Friday, October 17, 2014

Smallpox and other epidemics in the Northwest

With epidemiology in the news it might be timely to note that the first historical event affecting Granite County for which we have a solid date is the smallpox epidemic of 1782. This event is stated in Salish accounts to have wiped out a band of their tribe in the Bitterroot. The incident occurred at the tail end of a smallpox epidemic that raged during the Revolutionary War and gradually spread across the North American continent from 1775 to 1782. The British indeed used smallpox as a form of biological warfare against the Colonial army.

The effects in the Northwest US and northern plains areas are perhaps best known from David Thompson’s accounts, particularly in the stories related to him by members of the Blackfeet nation. They told David they had caught the disease because they plundered a Shoshoni camp where practically all the Shoshoni were dead or dying from smallpox.
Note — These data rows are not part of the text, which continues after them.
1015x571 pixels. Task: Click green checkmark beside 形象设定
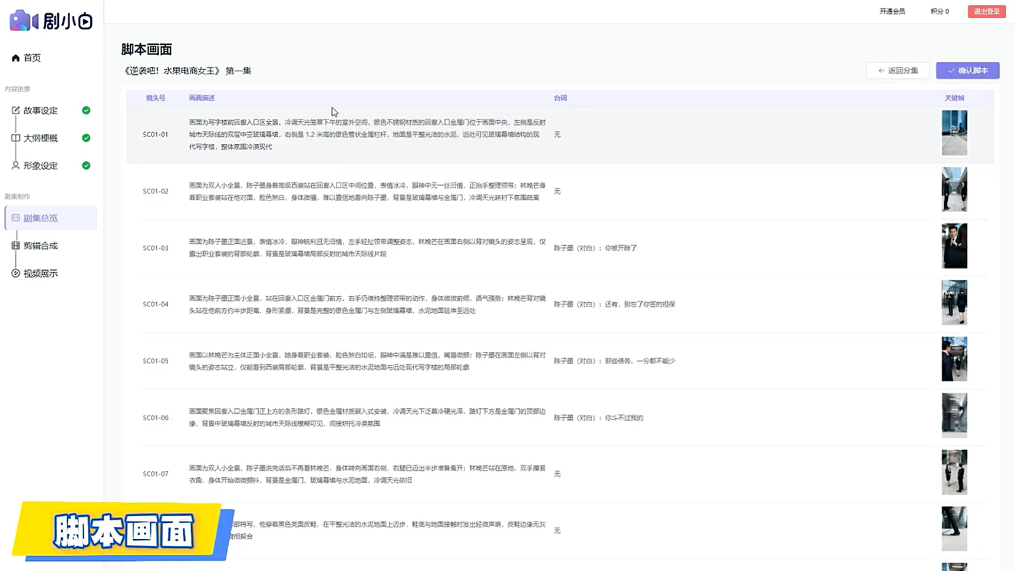(86, 165)
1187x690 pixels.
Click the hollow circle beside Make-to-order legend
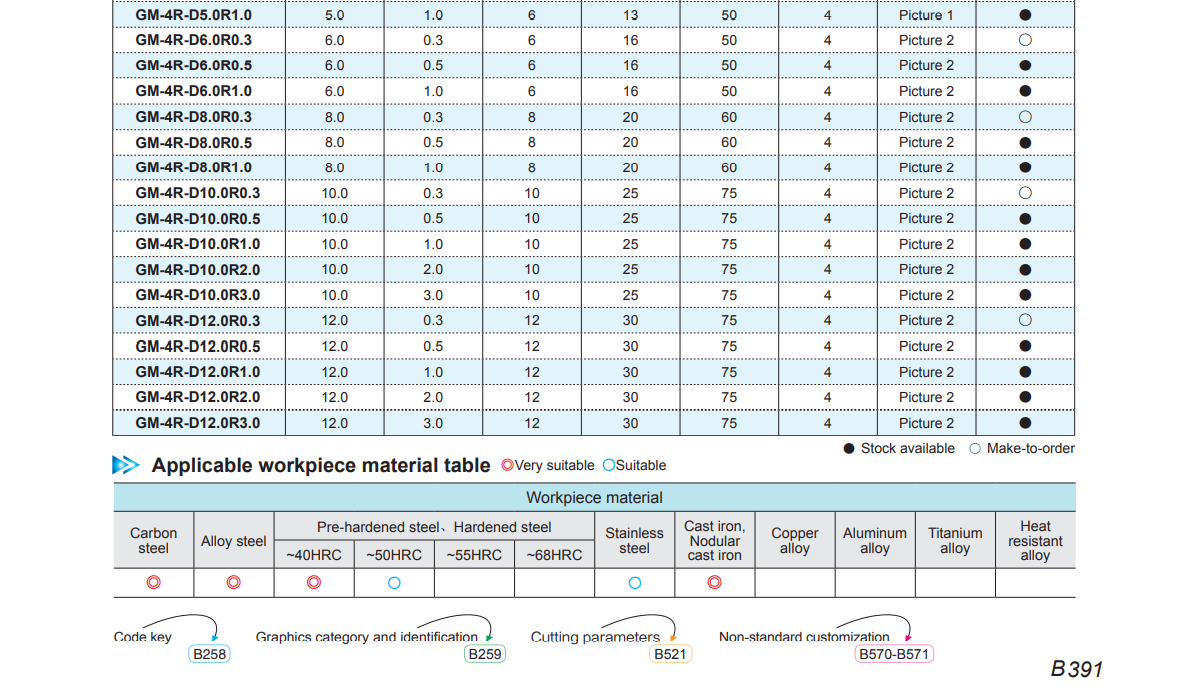click(975, 449)
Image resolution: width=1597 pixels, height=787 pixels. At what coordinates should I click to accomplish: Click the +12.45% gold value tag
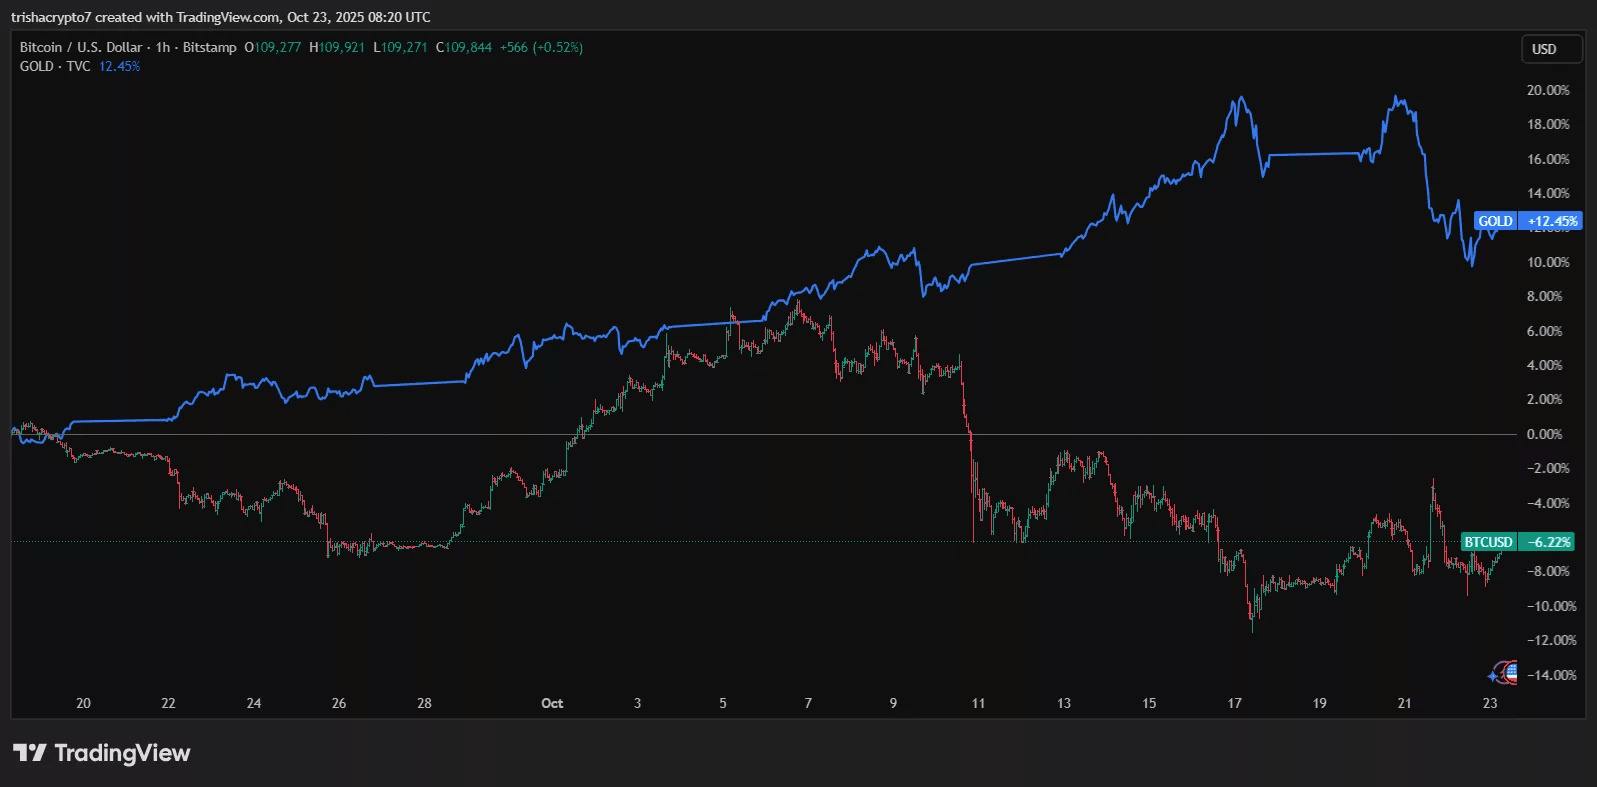1551,221
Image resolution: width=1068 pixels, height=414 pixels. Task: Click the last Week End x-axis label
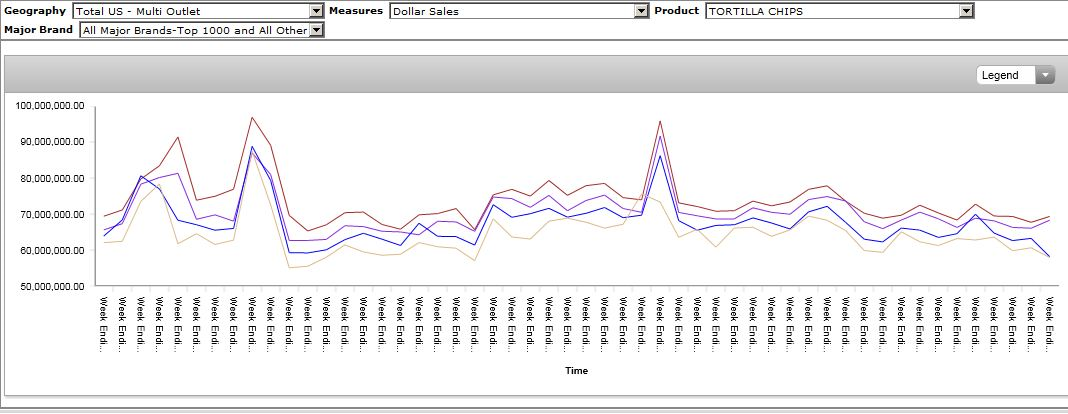coord(1050,322)
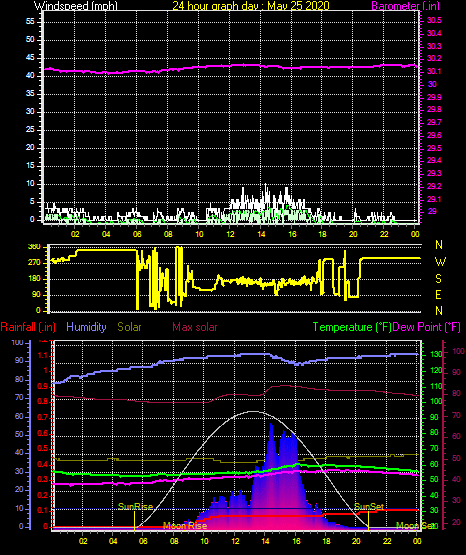The width and height of the screenshot is (466, 555).
Task: Select the Max solar legend label
Action: click(x=195, y=327)
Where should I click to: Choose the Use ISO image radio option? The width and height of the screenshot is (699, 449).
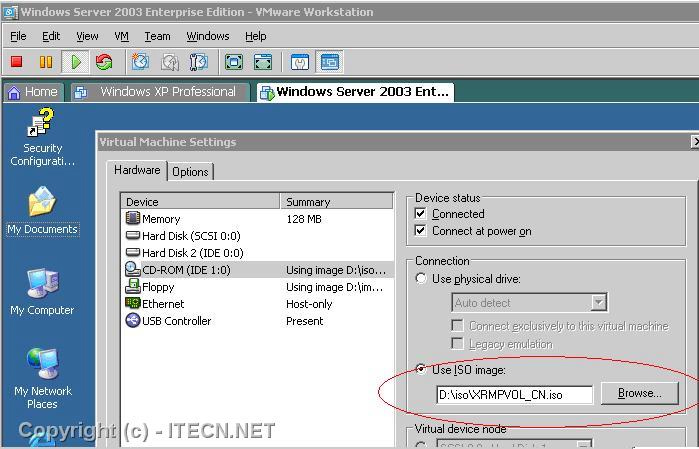(x=421, y=369)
The result was so devastating that the Blackfeet for a time reconsidered their traditional aggressive war policies since they apparently suspected that the epidemic might be spiritual payback for their constant attacks on their neighbors… what in today’s parlance we might call “karma”.

The 1782 smallpox is only one of several cataclysmic epidemics that wiped out most of the native population of the Northwest and northern plains. The later waves of smallpox apparently affected every tribe with the exception of the Flathead (Salish), who acquired immunity via a vaccination program instituted by the Jesuit missionaries under the direction of the noted doctor Father Ravalli.

In addition to smallpox, the Northwest was ravaged by epidemics of measles and malaria. The measles outbreak led to the killing of missionaries in Washington State who lacked the tools to prevent or cure the disease and so were blamed for the numerous deaths by the local tribes.  Malaria broke out in Washington state in 1829 when trading ships from the tropics inadvertently transported malarial mosquitoes into swampland along the Columbia River.  Because of somewhat unusual weather conditions the area was temporarily suitable for breeding of these tropical insects. Fatalities among native tribes ranged up to 100 percent and a 95 percent death rate was typical.  It is likely that Montana, at least, was spared this particular epidemic thanks to the cooler climate.